Donc La Miroiterie dans cette période de pandémie pourrait devenir malgré tout un lieu ressource qui permettrait de gagner en audience.

Effectivement comme vous le suggérez, on peut imaginer un prolongement sur une plateforme WEB rendant compte des débats et des controverses ?

La Miroiterie

La Miroiterie – 110 boulevard Paul Vaillant Couturier – Ivry Port [y aller]

Les prochaines étapes avec les habitants, dans ce contexte de COVID ?

Il m’a été demandé de faire des propositions pour définir une de feuille de route de la concertation pendant la COVID avec la SADEV et la Ville. J’ai évoqué avec vous les ateliers que je souhaiterais mettre en œuvre.  Il faut en valider les principes, les thématiques que l’on pourrait travailler ensemble et la faisabilité au regard du contexte sanitaire.

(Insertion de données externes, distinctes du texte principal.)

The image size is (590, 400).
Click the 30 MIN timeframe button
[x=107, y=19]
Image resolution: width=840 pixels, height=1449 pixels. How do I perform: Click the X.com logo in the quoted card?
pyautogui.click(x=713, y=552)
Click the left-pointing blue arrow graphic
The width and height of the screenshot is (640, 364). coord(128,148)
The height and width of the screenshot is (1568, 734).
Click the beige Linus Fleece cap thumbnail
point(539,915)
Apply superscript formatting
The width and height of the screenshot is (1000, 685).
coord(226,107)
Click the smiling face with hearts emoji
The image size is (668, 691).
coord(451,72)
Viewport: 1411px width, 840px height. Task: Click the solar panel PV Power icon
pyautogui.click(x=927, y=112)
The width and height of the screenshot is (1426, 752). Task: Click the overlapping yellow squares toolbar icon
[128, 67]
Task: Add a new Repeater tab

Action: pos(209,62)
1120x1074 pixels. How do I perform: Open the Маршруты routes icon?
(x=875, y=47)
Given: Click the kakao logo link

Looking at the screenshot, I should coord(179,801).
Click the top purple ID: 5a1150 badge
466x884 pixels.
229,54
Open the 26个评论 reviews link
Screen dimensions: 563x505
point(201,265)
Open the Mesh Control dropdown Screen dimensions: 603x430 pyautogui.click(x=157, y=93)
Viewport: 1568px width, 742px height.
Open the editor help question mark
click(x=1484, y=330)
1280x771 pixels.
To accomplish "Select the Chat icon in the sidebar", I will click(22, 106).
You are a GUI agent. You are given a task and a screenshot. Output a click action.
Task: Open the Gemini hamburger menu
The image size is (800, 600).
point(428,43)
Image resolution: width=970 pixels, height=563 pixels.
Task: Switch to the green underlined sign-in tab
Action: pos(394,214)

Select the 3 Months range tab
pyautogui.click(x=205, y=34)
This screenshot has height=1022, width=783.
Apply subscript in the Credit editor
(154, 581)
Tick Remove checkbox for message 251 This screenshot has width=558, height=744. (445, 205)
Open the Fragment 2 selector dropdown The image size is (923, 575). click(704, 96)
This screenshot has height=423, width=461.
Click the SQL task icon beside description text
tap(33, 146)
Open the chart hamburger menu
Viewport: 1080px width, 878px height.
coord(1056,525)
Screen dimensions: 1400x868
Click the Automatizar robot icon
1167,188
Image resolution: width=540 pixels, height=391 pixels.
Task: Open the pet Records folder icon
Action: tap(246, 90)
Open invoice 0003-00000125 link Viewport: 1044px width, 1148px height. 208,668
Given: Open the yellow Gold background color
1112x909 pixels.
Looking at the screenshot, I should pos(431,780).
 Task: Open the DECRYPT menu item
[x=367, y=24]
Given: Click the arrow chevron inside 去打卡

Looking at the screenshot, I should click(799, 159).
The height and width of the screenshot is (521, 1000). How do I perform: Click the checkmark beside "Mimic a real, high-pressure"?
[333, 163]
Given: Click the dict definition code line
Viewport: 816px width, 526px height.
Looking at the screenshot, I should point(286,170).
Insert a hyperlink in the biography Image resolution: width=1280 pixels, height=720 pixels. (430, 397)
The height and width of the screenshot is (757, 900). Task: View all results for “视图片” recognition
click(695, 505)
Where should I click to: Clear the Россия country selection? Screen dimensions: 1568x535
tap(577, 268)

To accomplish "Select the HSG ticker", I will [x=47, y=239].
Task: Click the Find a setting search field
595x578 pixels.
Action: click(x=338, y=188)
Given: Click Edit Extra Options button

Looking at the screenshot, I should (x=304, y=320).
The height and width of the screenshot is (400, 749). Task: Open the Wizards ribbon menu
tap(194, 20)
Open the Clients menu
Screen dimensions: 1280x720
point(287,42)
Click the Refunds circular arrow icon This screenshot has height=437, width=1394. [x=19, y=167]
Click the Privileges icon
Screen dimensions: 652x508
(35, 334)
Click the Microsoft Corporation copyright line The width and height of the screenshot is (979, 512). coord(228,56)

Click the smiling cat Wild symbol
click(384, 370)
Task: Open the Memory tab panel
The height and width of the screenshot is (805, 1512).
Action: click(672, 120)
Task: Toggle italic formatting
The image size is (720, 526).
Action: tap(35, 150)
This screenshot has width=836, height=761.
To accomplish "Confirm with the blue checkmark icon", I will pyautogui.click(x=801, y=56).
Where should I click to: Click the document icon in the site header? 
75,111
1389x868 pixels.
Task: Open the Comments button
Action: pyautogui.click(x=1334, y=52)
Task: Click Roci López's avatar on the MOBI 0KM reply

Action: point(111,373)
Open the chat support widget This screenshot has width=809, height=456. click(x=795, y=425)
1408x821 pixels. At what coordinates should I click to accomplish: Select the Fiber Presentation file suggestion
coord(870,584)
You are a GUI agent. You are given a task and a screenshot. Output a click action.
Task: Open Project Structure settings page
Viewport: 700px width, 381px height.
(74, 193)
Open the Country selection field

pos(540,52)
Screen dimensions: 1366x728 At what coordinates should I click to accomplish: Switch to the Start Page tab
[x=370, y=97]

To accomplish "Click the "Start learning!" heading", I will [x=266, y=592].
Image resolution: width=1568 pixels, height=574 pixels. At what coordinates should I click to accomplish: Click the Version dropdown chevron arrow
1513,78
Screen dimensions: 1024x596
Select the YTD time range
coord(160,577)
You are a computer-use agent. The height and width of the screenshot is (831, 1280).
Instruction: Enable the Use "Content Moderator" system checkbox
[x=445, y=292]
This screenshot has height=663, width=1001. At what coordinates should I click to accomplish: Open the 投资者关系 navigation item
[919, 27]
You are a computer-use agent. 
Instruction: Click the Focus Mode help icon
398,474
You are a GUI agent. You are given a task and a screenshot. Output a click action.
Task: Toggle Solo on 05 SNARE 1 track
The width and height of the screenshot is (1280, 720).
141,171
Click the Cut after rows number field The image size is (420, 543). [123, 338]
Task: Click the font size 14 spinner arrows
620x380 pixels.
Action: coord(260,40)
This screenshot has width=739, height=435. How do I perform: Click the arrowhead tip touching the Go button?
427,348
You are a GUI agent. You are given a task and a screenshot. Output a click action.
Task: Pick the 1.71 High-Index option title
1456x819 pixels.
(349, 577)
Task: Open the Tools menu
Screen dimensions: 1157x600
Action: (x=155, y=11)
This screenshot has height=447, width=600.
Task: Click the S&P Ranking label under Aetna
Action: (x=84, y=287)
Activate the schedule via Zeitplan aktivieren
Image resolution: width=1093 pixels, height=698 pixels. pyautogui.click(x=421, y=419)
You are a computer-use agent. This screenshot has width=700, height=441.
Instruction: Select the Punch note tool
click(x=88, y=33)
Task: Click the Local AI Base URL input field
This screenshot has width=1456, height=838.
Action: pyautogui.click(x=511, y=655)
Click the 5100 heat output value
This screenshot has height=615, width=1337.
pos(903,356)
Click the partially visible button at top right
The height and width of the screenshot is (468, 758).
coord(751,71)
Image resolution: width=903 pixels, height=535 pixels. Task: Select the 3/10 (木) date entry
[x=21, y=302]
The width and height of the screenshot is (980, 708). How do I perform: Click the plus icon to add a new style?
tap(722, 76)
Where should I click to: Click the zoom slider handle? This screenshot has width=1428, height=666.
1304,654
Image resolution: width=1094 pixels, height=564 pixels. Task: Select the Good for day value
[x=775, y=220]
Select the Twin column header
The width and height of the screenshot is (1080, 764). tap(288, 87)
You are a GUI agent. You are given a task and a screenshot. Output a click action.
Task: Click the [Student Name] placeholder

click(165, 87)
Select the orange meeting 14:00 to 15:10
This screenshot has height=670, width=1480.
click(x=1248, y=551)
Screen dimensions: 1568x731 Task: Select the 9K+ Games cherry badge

La deuxième étape, c’est de faire en sorte que tout ce qui s’est passé de très positif autour de la Guinguette soit optimisé et ait un prolongement. Elle est l’incarnation du partenariat efficace entre la SADEV et la ville pour monter rapidement un projet au service des habitants.

Quelles alternatives au présentiel pour rendre compte de l’état d’avancement du projet, la réunion publique ayant été annulée? Je dois m’entretenir très prochainement avec les services de la ville et SADEV pour définir la nouvelle stratégie de « Communic’Action » à mettre en œuvre. Se posera la question des supports de communication (numérique), peut-être de faire de La Miroiterie un lieu média tel que je l’ai imaginé. Se posera également la question des supports à envisager pour rendre compte de l’état d’avancement du projet et des étapes de livraison et de rencontres avec les habitants.

COVID-19 – confinement acte 2
Cette rencontre s’est déroulée le 16/10/2020, avant l’annonce des restrictions liées au 2ème confinement de 2020. Certains éléments ont donc pu évoluer depuis.